A Software Engineer’s Guide to Building Specialized Domain Products

When I joined a startup building software for a specialized industry, I thought my job was to write good code. But I learned that wasn't enough. Good code is part of the job, but that's not the real challenge—it was understanding what the code needed to do and understanding the problem from an engineer's perspective.

The Problem with Not Knowing the Domain

You've probably heard the phrase "Give a man a hammer, and everything looks like a nail." I've seen this happen several times when developing features. Software engineers can mistake something that looks like a data problem as a data problem and write everything to the database. On the other hand, engineers might take a simple data problem and try to calculate it dynamically when storing it would be simpler.

The zen here is being able to make the right decision. You need to take context from both sides and see which way is the efficient way to handle it. Do you want to store it in the database, or do you want to create a way to calculate it on the fly?

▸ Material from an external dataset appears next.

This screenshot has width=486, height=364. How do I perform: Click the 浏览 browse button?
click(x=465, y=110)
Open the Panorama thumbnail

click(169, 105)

Here's the thing: domain experts often don't know what's possible with software, and software engineers often don't know what's possible in the domain. Domain experts might suggest solutions based on their current constraints. "We need a form where we can enter all 50 parameters," they say, because that's how they've always done it.

But maybe you don't need all 50 parameters. Maybe you need 5, and the other 45 can be derived. The expert sometimes misses this just because this is how they've always done it.

How to Bridge the Gap

  1. Learn Enough to Participate in the Conversations:

    You don't need to become a domain expert, but you need to know what they talk about and be able to take part in their conversations. When the room is full of domain experts talking about the domain, you should be able to participate in the conversation. You need to know the big picture behind the topic. You can't just sit there as "just a software engineer." If you feel like you're bored, have no idea what the conversation is about, or have zero comments or questions—then you're not taking part in the conversation.

  2. Don't Just Implement What Engineers Want You to Implement:

    I've made this mistake so many times—just doing what they wanted from me and implementing what they asked for, only to realize there was a better way to do it. Here, you have to be able to understand the problem from a domain expert's perspective and realize their pain point. You need to be able to see the best solution from a software engineer's eyes and implement something that the end user would be happy with. You need to be able to put on at least three hats.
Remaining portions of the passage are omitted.